There are countless reasons to move to the Pacific Northwest, from the major companies based in the region (like Boeing, Amazon, Microsoft, and Costco) to the unique scenery you won’t find anywhere else in the world. But if you’re used to a dry Southwestern climate or the flat rolling fields of the Midwest, your move to the Pacific coast might give you a little bit of culture shock.
Fortunately, whether you just got a new job, you want to enjoy the unique Portland or Seattle culture, or you want to live closer to family, there’s something for everyone to enjoy in the Pacific Northwest.

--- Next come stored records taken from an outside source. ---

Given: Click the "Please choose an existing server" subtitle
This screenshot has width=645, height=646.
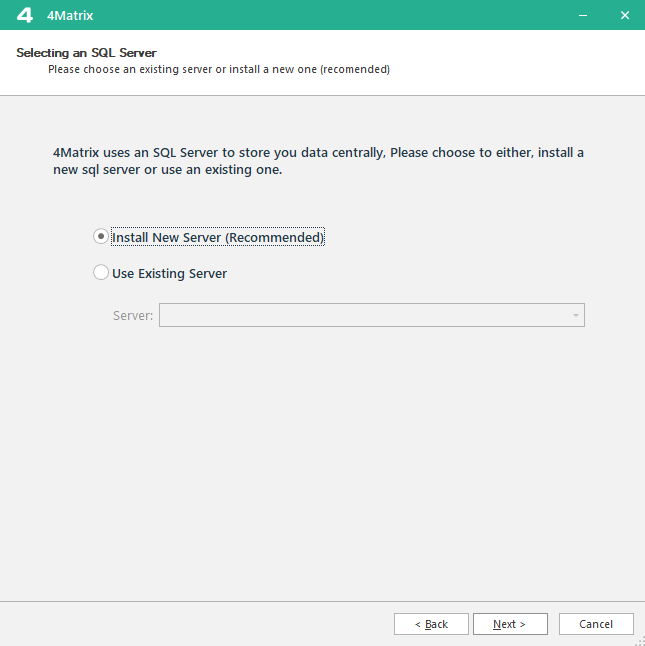Looking at the screenshot, I should tap(218, 70).
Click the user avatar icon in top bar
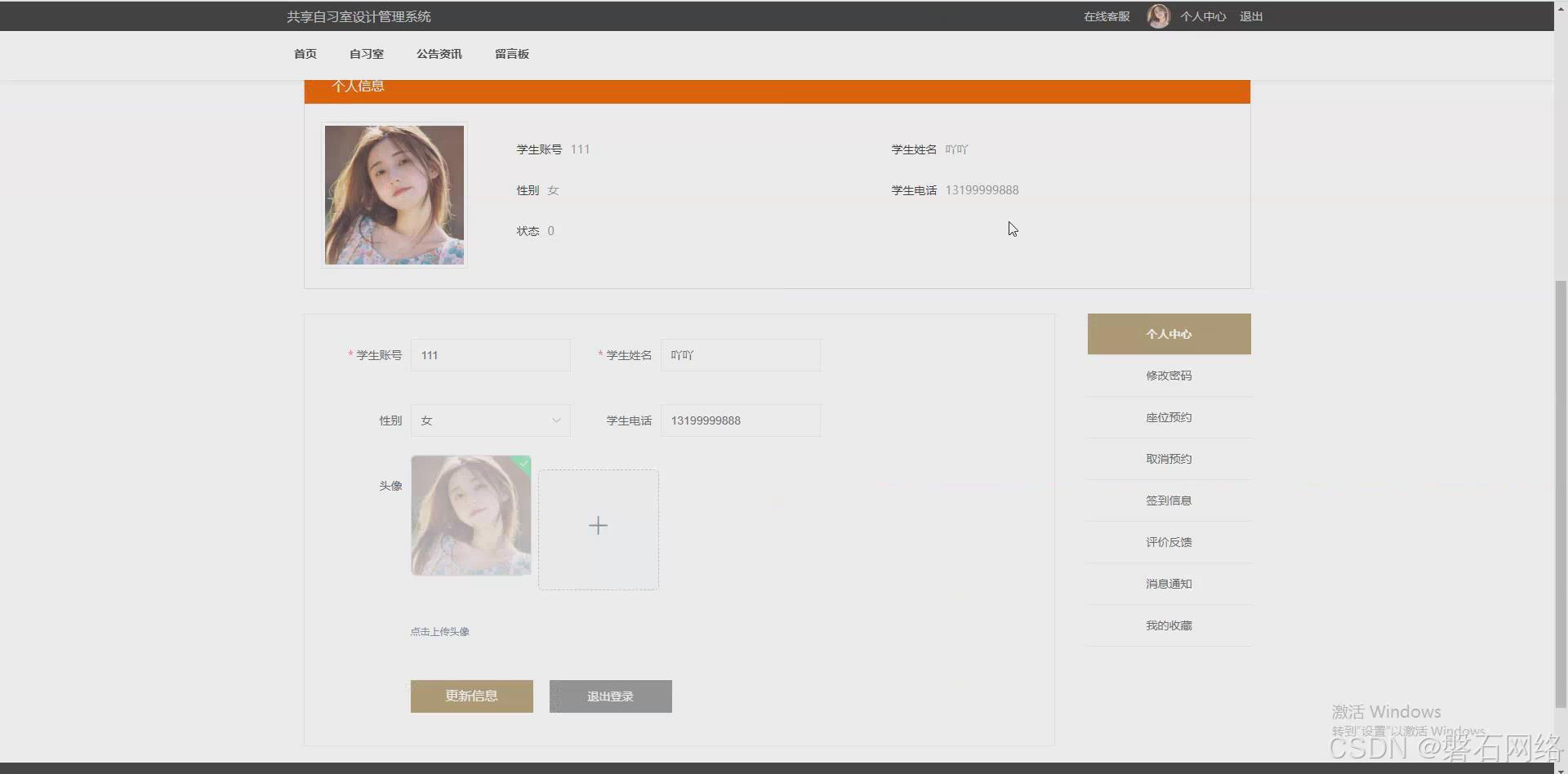 pos(1157,16)
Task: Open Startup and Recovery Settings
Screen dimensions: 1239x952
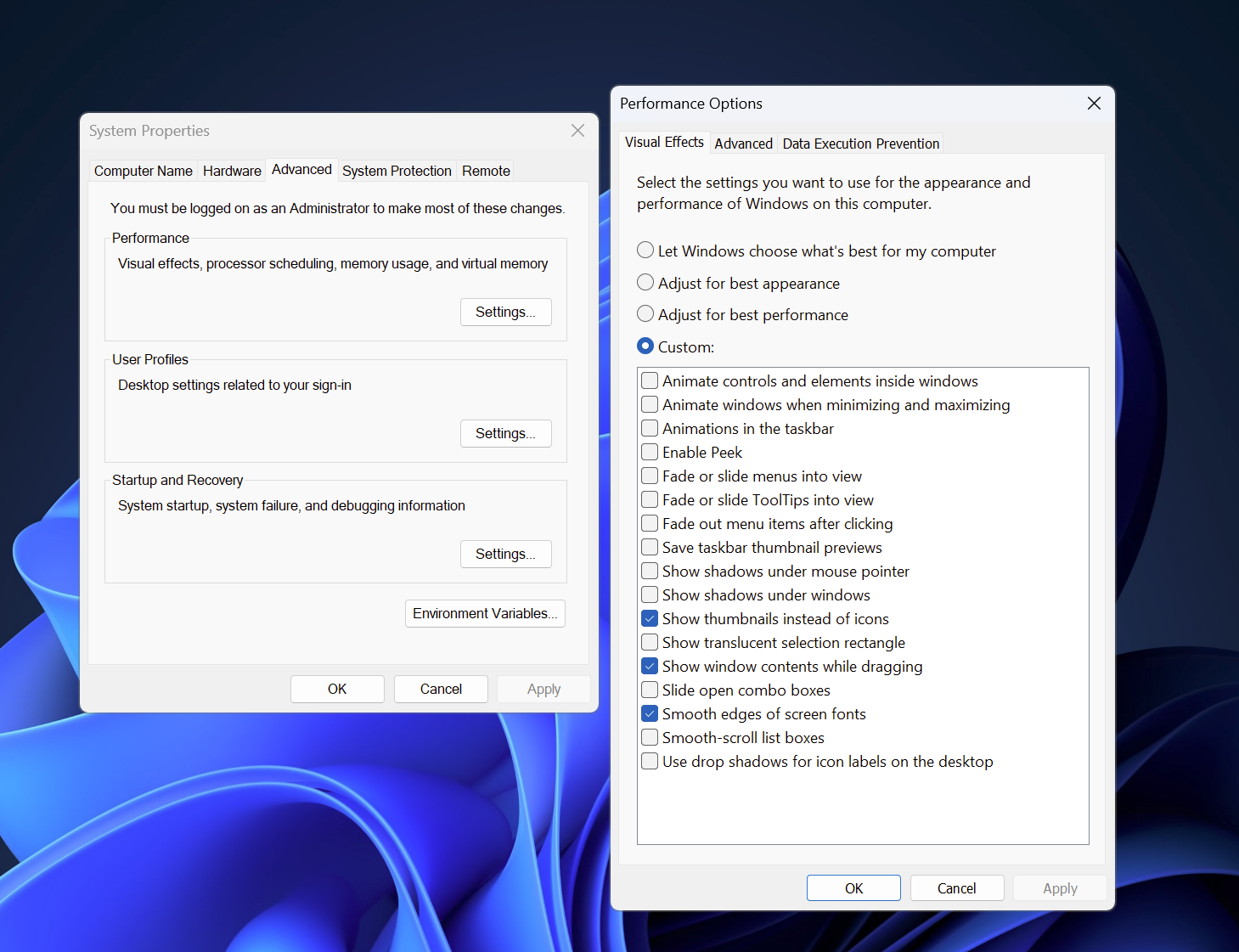Action: pos(505,554)
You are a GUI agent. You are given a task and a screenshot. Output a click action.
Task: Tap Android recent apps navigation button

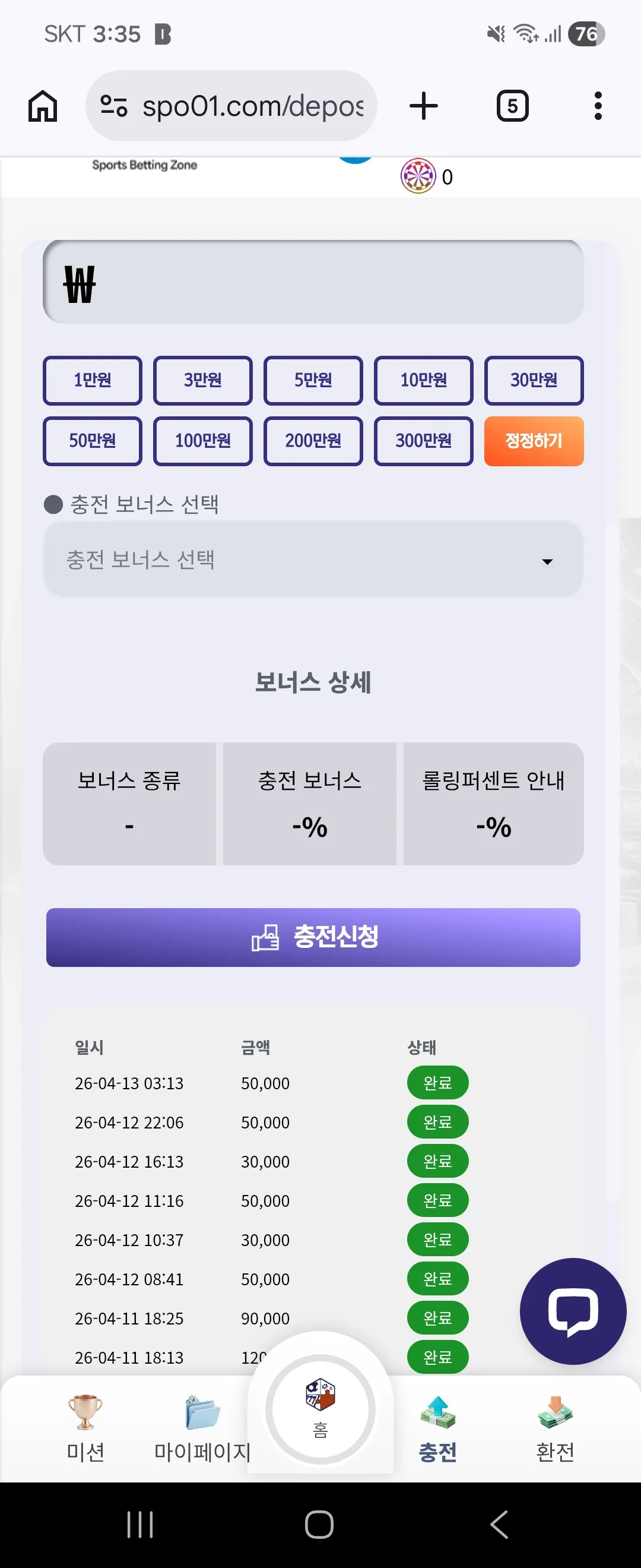coord(141,1524)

Below, we’ll give you a few tips on how to move from another climate to the unique one in this region. Then, we’ll give you some options that will help you explore your new area once you’re settled in.
What to Know Before You Go
The Pacific Northwest ranges from northern California all the way up to British Columbia. In general, when people think about the Pacific Northwest, they picture constant rain, but the area’s climate can vary depending on which part of the region you live in.
For instance, if you’re moving to the coast, including Seattle or Portland, bear in mind that the region experiences more rainy days than sunny days. If you’re moving inland, including nearer to the Columbia River, you can plan on more sunny days and hotter summer temperatures than you would near the coast.
As with any move, research the weather the week before you leave. If possible, try to move on a sunny day-but if you’re moving nearer the coast, that might not be possible. If you’re not used to rainy weather, remember to dress with one waterproof outer layer. Avoid cotton materials if you’ll be outside in the rain, since cotton retains water more than other fabrics.
Again as with any move, research your travel route long beforehand. Look up possible rest stops and restaurants along the way, and download a traffic app so you can stay apprised of any traffic situations and possible construction sites.
What to Do Once You Arrive
Once you’ve dealt with the stress of unpacking and organizing your new house, you might start to feel a little lonely, especially if you don’t have family or friends in the area you’ve moved to. If you familiarize yourself with your new area, you’ll soon start to feel at home. Try some of the following activities so you can start to feel like a Pacific Northwest native.
1. Multnomah Falls
Multnomah Falls is an incredibly popular destination-in fact, many would say it’s too popular. The parking lot is constantly overflowing, and the sheer amount of visitors can be off-putting to people who like a quieter time.
However, Multnomah Falls is a beautiful waterfall, and you should definitely brave the crowds at least once after you move to the Pacific Northwest, especially if you move to Portland or Seattle. If you visit the location on a weekday, you should have less trouble finding a parking spot, and then you can enjoy this gorgeous Columbia River Gorge waterfall at your own pace.
The hike up to Multnomah Falls is well paved and isn’t very strenuous. If you have young kids or don’t consider yourself much of an outdoors enthusiast, this site is the perfect place to see.
2. Elwha Valley
The Elwha Valley is just one section of the vast Olympic National Forest. For more than a century, much of the area was underwater due to a man-made dam, which was recently removed. Restoration projects are still underway, but much of the area is flourishing. You can camp along the Elwha River, or you can explore trails that take you throughout the forest.
After you stop in the Elwha Valley, make a plan to visit other beautiful areas of the Olympic National Forest, like the Hoh Rainforest and Quinault Rainforest.
3. Mount Rainier
The Pacific Northwest has a unique landscape with several solitary volcanoes that lie along the Cascade Range. Mount Rainier is the highest peak in the range, and although it’s an active volcano, it’s also covered in glaciers.
Visit Mount Rainier National Park to get a glimpse of the mountain for yourself. You can enjoy camping, hiking, and mountain climbing. Once you cross Mount Rainier off your list, visit some of the other spectacular mountains in the region, like Mount Hood.
4. Seattle Seahawks Games
If you’re a sports enthusiast, get involved in the region’s sports by attending a few Seahawks games at CenturyLink Field in Seattle. If football isn’t your thing, check out the Seattle Mariners (men’s baseball), the Seattle Storm (women’s basketball), or the Portland Trail Blazers (men’s basketball). Find a sports team to get passionate about-you’ll feel right at home in no time.
Enjoy Your New Home
If you’re moving to the Pacific Northwest for family, work, or fun, don’t worry-visiting the sites and getting involved in the local scene will help you adjust to your new setting as soon as possible. Work with the right moving company to ensure your possessions arrive safely and on time, and then get to work falling in love with your new area.